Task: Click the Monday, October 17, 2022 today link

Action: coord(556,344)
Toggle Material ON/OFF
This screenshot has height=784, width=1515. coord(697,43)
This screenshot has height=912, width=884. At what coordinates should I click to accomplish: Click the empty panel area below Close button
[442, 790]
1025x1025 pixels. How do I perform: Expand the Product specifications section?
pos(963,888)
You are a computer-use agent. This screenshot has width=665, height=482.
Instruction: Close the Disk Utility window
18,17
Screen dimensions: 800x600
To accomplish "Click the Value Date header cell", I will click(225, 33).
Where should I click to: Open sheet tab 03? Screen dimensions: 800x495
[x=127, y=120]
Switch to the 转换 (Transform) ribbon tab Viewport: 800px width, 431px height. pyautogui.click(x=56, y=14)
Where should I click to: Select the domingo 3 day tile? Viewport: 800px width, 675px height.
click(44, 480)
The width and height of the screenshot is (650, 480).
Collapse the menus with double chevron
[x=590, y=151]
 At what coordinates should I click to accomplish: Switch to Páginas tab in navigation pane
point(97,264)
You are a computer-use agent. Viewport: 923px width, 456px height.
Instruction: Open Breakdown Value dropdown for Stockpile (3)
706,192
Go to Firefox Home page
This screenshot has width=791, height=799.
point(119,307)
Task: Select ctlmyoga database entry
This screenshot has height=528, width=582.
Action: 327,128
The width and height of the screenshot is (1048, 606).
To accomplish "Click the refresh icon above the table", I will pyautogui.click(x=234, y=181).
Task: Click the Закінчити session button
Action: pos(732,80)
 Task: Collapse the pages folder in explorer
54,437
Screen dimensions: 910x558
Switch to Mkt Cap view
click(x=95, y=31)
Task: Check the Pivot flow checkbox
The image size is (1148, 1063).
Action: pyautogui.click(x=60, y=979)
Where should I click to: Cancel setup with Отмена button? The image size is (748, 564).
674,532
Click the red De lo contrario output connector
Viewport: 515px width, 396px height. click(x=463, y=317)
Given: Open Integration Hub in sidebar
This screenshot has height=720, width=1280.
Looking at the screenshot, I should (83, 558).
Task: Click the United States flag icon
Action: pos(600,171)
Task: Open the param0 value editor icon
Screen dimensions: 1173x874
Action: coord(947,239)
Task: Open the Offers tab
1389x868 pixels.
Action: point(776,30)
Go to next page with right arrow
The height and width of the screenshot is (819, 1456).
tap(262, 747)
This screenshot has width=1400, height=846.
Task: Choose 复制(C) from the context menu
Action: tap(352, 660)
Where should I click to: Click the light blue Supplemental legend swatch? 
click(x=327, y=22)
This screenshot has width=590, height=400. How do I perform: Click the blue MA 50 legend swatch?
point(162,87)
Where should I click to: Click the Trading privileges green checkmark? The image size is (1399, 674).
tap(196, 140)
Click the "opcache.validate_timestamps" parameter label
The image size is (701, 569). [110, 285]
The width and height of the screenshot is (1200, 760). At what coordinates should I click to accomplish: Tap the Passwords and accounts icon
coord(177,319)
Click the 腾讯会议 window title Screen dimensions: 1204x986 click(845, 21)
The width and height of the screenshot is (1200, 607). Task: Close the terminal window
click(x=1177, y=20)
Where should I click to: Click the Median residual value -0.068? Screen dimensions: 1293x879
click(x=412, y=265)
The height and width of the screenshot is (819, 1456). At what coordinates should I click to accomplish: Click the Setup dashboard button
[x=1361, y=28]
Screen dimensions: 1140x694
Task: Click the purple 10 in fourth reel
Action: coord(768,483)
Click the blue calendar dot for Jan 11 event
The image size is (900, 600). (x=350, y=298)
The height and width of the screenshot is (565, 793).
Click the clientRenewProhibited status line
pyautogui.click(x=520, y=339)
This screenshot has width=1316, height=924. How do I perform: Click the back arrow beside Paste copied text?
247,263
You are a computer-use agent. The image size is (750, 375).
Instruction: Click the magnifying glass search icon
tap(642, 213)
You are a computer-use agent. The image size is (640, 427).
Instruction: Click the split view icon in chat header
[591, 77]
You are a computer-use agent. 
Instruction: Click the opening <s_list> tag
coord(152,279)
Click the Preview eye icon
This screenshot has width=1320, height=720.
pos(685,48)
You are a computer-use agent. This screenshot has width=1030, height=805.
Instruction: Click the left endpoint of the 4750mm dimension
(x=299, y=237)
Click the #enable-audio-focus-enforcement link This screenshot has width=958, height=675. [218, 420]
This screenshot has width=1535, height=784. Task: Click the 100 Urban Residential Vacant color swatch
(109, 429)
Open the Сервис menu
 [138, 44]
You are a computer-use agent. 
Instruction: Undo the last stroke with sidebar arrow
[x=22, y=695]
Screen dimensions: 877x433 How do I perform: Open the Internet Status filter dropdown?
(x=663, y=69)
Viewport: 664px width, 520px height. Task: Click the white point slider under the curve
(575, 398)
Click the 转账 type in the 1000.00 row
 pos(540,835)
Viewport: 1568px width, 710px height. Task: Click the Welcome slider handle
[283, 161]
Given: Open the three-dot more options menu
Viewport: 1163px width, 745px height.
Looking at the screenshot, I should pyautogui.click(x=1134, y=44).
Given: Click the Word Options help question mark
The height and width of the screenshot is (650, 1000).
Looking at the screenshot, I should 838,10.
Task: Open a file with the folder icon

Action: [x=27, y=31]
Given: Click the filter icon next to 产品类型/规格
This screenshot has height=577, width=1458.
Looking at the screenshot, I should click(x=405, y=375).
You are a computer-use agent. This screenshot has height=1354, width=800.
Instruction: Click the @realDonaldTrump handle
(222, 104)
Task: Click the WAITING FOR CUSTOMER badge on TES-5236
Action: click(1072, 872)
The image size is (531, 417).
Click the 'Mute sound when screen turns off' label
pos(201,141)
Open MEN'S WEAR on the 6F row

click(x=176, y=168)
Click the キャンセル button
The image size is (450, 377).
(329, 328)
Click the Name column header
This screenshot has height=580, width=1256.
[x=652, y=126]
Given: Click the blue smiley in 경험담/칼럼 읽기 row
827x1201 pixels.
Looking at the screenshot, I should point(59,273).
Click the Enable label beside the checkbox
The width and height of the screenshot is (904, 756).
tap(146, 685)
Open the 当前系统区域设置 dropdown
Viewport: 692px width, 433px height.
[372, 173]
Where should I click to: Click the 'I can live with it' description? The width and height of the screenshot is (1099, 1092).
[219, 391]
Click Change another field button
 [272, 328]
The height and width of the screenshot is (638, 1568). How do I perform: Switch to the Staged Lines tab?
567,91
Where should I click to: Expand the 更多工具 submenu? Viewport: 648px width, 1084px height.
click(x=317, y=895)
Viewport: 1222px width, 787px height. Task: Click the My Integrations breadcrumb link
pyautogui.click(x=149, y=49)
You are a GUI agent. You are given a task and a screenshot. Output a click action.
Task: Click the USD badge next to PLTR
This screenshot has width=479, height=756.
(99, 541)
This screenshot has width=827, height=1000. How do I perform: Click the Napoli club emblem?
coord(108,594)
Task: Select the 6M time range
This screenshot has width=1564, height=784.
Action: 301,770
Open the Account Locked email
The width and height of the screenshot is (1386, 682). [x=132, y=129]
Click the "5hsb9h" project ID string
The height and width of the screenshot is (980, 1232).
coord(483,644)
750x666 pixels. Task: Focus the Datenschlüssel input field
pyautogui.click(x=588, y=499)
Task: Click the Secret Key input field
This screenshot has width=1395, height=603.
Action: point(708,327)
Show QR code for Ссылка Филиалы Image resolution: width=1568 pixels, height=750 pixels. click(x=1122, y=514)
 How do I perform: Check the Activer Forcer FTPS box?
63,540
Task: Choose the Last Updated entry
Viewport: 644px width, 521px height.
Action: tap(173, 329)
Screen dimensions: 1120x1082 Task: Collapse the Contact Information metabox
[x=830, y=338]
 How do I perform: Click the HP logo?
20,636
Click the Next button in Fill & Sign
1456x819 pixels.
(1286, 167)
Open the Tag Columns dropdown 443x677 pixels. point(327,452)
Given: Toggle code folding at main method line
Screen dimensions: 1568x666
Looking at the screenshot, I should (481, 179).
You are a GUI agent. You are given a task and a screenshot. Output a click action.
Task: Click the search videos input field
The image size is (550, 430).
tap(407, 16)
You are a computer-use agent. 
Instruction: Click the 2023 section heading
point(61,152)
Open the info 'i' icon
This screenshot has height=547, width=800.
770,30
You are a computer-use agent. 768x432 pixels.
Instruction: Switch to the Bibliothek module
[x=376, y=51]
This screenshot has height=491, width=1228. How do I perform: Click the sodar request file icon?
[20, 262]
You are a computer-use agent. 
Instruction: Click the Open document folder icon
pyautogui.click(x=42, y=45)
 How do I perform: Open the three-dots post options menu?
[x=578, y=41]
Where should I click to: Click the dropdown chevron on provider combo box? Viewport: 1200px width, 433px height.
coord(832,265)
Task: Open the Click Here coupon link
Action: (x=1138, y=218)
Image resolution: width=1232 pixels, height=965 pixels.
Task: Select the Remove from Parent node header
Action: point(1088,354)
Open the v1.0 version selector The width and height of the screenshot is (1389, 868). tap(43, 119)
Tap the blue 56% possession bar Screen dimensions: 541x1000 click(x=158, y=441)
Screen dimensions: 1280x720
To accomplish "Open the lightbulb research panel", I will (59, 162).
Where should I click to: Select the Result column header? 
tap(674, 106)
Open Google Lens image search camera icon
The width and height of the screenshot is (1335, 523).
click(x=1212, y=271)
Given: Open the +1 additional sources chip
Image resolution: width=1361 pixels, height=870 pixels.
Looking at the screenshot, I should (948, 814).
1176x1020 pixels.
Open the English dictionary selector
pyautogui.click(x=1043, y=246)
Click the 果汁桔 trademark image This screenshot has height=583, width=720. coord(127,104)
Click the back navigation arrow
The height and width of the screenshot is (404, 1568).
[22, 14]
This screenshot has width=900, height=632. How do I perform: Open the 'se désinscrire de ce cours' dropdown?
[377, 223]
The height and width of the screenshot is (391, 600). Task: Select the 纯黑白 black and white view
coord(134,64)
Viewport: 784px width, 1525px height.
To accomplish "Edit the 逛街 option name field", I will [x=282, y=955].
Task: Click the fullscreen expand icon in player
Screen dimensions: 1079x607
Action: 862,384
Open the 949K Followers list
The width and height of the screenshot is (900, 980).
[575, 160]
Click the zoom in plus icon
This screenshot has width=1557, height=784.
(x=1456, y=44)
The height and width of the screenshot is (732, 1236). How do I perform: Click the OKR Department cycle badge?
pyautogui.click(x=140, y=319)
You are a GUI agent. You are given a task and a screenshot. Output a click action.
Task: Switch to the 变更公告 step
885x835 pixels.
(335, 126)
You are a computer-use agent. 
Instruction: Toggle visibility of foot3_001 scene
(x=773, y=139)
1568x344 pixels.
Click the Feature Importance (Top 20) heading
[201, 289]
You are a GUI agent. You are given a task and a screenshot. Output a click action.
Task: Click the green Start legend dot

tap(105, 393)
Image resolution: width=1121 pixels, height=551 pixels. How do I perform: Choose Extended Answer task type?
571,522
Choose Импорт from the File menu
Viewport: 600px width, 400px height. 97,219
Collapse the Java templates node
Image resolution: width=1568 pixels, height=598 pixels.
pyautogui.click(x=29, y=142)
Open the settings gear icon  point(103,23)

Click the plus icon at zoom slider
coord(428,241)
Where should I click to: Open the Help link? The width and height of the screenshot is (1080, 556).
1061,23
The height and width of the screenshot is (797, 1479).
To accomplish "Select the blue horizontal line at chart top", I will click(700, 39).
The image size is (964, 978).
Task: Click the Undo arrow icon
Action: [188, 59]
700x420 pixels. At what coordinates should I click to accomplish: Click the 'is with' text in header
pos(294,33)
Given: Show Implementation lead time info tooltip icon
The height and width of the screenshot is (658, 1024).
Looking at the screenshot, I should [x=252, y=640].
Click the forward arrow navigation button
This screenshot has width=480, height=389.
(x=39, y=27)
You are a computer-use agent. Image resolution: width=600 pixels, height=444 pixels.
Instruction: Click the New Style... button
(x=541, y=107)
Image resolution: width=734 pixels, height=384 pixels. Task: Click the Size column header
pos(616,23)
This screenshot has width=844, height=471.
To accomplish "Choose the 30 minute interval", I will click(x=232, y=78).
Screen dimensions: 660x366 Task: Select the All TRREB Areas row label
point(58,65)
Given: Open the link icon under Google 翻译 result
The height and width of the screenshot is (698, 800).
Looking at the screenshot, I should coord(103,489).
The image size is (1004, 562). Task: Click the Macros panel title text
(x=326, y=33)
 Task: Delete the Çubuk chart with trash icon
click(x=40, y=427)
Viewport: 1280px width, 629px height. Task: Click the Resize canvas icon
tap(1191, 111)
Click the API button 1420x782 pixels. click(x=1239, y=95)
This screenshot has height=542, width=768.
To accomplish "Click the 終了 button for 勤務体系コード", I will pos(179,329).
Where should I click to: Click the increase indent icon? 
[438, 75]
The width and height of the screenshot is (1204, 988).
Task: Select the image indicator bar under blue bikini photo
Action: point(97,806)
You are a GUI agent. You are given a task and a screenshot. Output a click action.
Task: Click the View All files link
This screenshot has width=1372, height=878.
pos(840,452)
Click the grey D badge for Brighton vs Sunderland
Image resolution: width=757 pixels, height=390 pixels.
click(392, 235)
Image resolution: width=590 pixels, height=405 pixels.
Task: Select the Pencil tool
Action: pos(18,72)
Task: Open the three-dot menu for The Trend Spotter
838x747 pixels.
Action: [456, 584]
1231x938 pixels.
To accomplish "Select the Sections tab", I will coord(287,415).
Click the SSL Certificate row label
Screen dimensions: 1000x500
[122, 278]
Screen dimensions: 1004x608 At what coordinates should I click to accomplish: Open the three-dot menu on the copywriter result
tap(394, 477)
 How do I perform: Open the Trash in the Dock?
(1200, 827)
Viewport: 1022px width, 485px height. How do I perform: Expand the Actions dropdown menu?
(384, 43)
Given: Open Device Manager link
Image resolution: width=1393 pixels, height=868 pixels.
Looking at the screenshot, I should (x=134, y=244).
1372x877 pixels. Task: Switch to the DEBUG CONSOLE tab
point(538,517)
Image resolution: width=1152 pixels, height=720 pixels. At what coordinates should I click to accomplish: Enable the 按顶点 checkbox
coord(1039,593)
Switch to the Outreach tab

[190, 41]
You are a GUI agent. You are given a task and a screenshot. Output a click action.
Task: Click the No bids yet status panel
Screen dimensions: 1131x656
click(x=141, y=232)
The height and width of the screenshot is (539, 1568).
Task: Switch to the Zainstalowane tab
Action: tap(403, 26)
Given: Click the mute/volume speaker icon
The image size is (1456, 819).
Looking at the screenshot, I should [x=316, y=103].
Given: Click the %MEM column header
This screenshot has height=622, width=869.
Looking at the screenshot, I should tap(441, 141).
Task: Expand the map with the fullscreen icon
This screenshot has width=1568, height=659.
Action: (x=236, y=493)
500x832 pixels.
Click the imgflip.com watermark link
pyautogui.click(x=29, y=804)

_EXERCISE_. In the listing above, find each line with the word "fullscreen" and copy it out.

_SOLUTION TO THIS TASK_.
Task: Click the fullscreen expand icon in player
Task: Expand the map with the fullscreen icon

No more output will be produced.